Robic can travel up to 170 kph.
A new high speed filming robotic camera system has made a break with convention by writing its own software.
“What makes us different is that all other robotic camera systems run on the same motion control software which is kind of limiting,” says Joe Masi of Robic distributor Triptent. “We created our own program from scratch.”
Robic, from New York developer Robic Team, is a robotic arm for capturing precise pre-programmed camera moves at extreme speed. It features a high-torque follow focus capable of moving from zero to infinity in just 0.25 seconds. It can travel up to 170 kph capturing 2,500 frames per second. The system is compatible with pro cameras including the Phantom HD, Flex 4K, Red Epic and the ARRI Alexa Mini.
The software was written in-house by Fernando Kocking. The de facto standard of motion control software is a Windows-based system developed by Mark Roberts Motion Control and used in their systems including Milo, Cyclops and Juno.
It says, Mark Roberts Motion Control is the only company in the world that develops both the rigs and the software, so the two are very closely integrated, giving greater versatility that cannot be offered by any other software for motion control. It contains features that have evolved from the company's involvement in the industry for over 20 years.
“Robic’s software does not send frame by frame positions to the robot like FLAIR because the speed communication in high speed motions is not fast enough,” explains Kocking. “So we send all the trajectories to the robot memory and run it from there. We also increase the robot communication to a digital parallel 32-bits giving us faster communications and more time to correct the motions of motors and robotics around Robic. The same parallel 32-bit system will be used to control all other robots, rails or extra motors that requires total synchronisation.

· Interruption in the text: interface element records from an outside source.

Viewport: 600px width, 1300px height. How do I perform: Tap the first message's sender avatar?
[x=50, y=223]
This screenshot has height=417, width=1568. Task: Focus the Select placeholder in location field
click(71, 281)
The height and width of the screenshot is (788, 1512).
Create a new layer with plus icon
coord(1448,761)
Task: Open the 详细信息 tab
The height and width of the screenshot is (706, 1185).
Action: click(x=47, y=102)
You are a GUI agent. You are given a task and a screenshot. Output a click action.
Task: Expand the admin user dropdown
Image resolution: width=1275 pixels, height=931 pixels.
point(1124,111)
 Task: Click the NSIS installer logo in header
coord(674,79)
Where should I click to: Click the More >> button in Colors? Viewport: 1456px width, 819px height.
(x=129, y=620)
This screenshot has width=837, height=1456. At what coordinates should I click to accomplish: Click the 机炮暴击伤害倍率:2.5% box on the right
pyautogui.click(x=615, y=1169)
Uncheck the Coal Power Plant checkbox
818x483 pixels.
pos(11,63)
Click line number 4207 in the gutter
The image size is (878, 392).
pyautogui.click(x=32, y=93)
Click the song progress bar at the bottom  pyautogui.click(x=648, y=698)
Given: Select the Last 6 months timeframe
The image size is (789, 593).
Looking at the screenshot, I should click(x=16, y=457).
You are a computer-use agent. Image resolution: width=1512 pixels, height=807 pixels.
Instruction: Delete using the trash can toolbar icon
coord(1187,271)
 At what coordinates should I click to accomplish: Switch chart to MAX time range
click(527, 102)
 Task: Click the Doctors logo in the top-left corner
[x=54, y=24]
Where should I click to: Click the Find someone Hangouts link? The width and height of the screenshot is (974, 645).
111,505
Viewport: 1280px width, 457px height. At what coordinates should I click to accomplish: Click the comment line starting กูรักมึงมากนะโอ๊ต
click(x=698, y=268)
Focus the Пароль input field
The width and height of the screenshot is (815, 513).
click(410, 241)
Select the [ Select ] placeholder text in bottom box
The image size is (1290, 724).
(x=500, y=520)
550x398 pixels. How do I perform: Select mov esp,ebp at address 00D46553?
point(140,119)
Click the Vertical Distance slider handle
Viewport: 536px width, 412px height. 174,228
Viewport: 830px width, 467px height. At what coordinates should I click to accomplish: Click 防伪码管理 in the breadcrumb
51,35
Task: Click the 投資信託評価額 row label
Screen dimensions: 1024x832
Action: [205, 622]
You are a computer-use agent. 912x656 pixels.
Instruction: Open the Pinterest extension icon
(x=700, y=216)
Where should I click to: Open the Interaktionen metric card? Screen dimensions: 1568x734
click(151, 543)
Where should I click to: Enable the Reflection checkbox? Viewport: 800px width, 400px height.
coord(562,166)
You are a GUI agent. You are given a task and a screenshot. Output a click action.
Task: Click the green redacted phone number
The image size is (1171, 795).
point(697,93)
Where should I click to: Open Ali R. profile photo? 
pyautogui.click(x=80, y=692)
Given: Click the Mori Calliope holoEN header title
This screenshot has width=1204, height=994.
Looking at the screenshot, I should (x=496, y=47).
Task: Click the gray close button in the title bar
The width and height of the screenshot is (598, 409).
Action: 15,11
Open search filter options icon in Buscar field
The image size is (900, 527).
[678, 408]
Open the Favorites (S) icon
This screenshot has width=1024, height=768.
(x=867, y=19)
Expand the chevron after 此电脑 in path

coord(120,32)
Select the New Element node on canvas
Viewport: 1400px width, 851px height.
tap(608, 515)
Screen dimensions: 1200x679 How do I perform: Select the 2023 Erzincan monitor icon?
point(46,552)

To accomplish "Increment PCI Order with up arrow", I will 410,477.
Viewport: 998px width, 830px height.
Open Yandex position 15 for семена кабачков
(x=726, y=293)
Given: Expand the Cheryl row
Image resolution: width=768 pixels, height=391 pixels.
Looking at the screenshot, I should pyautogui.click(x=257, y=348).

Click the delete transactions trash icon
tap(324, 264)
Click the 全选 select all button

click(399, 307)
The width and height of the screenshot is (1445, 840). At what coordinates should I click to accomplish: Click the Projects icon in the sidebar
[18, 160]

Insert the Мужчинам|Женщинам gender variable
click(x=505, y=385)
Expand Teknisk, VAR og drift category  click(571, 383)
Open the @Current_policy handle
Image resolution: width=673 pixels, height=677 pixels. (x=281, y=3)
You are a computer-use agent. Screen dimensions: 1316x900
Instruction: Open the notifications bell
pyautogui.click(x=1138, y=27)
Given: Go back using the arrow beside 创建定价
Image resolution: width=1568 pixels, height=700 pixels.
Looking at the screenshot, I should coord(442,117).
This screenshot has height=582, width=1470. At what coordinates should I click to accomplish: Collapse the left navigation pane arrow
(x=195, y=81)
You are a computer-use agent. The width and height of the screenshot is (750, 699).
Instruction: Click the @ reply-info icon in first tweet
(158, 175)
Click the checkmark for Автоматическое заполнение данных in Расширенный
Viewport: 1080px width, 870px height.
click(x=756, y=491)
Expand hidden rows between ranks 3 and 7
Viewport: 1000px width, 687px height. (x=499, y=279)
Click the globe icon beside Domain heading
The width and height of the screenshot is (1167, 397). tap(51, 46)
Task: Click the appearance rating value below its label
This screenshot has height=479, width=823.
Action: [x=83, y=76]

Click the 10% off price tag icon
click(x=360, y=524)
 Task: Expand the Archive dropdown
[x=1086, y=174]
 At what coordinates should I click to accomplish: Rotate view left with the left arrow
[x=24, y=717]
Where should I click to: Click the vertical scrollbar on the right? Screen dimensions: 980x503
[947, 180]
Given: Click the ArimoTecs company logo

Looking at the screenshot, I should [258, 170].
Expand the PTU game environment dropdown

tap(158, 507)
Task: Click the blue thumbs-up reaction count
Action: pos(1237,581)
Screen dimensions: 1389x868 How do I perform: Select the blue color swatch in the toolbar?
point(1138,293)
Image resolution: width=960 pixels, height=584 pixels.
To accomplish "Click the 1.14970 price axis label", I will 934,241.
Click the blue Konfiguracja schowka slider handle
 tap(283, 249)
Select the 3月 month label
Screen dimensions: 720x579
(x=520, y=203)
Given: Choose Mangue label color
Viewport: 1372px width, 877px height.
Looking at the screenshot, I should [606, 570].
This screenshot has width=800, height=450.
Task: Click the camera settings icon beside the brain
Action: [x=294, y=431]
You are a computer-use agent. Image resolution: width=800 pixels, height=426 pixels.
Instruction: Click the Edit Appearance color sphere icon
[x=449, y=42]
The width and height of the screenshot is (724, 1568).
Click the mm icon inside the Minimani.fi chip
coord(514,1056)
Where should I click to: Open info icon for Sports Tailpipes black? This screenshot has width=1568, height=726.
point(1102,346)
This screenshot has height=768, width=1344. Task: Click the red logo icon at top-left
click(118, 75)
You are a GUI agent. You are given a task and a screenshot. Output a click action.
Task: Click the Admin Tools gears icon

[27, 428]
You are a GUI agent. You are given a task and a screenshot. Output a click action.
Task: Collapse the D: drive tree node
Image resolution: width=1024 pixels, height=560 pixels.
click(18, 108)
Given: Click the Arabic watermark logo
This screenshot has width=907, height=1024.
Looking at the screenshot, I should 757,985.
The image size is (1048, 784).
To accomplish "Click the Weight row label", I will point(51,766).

“Our software is designed more for speed and motion control while others are designed for motion control and still frame animation like old fashion motion control. They have used the same software for the last twenty years.
“Also, we do not base our time line on timecode (SMPTE) but in microseconds interval (1 millionth of a second) giving more subdivisions to control and also at high speed there is no time code on Phantom cameras. These types of speed are not possible with the Flair system. To capture a drop of water falling from a glass you need at least a 1000th of a second to really be enable to control the moment of the drop in your frame. In that we are very different from Flair.”
Kocking is working on adding torque control to push the robot’s speed even further; kinetic human recognition; collision avoidance control so the robot knows where it is in real space to avoid impact and a control panel for use by non-technical personnel.
“We can always customize the system for your shoot, whatever the technical need, of course within the capabilities of the system.”
The hardware comprises a set of four motion control arms developed by Staubli.
Two of the robotic arms, together with the custom Robic software, are designed to control cameras, and two are designed to control objects. The camera control arms can be used alone, or can be programmed to follow the movements of an object mounted on another Robic arm for synced capture. The system has also been designed so that camera arms can be controlled and programmed very simply via a Sony PS4 controller, “dramatically reducing prep time” says Masi.